RIP XHTML 2.0 We never knew thee
Published on 3 Jul 2009 at 9:47 pm.
Filed under Web stuff.
Recently the W3C announced that it will no longer focus its time on the development of XHTML 2 in order focus its efforts on the widely heralded HTML 5 specification. This is something that I am very honestly surprised took this long to happen. XHTML started out as an XML serialization of HTML. XHTML2 barely had anything to do with XHTML 1.1 or XHTML 1.0 and was not even remotely backwards compatible with the current state of the Web.
HTML 5 does not have this problem. HTML 5 is an extension of what already exists on the Web. It is because of this that browser makers have jumped on this effort and have already begun working on the features for this. All modern browsers, even IE8, support at least SOME features of HTML 5. Unfortunately there are too many people out there today that are not using browsers that support these features, and every browser maker has picked various parts of HTML 5 to implement first, but we are seeing progress on this. XHTML 2 has been in the works for a number of years longer than HTML 5. And as far as I am aware no browser supports anything that was being planned for such. The only exception possibly being XForms (which Opera has the best support), and I’m not even sure if that was a part of XHTML 2.

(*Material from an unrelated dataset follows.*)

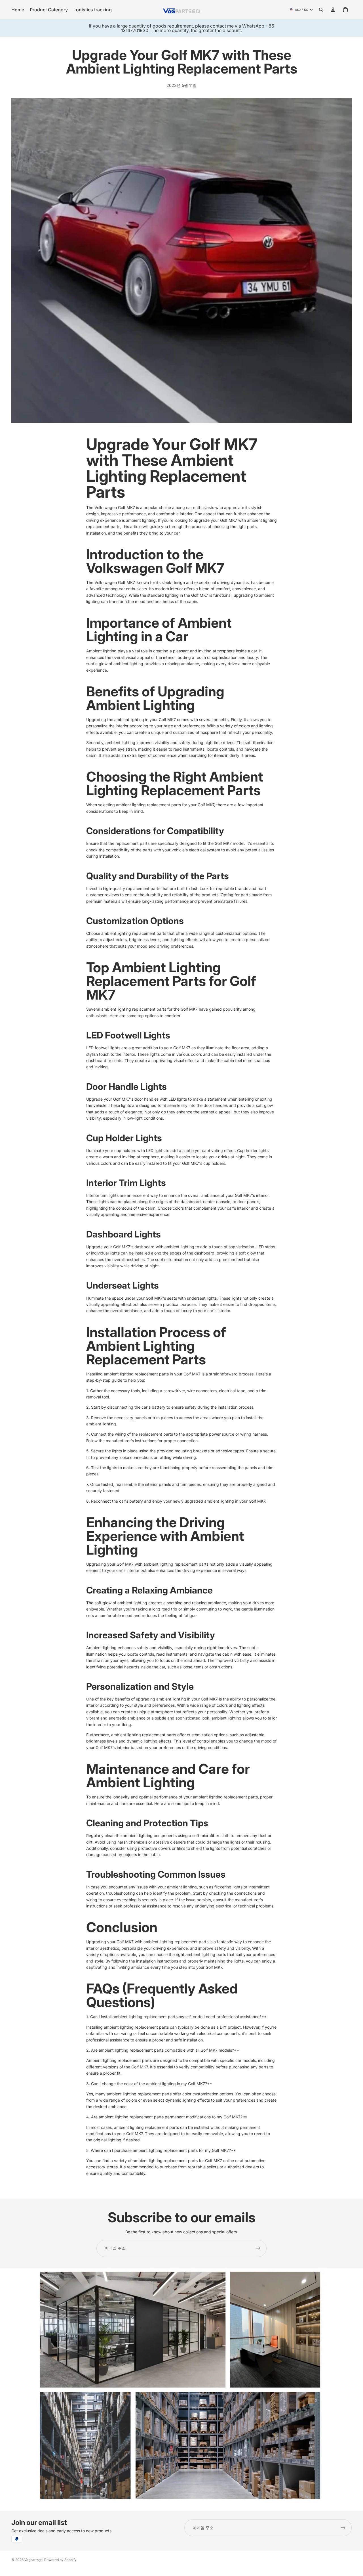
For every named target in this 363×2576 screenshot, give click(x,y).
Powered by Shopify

I don’t know a single developer that has ever attemptd to write anything using said language. Maybe I’m just not listening to the right people, but I do spend a signficant portion of my life following the works of industry leaders such Peter-Paul Koch (ppk), Eric Meyer, and Molly Holzchlag, as well as the development blogs for the Internet Explorer team, the JScript team, Google Code, and the Yahoo Developer Network. I can’t believe that between all of that those groups that I would not once have ever heard about something interesting happening with XTHML 2.0 support if there was really something going on. For years I considered it an intellectual challenge rather than something that was ever going to be taken seriously. That intellectual challenge has met its unfortunate end. XHTML 2.0 we never knew thee.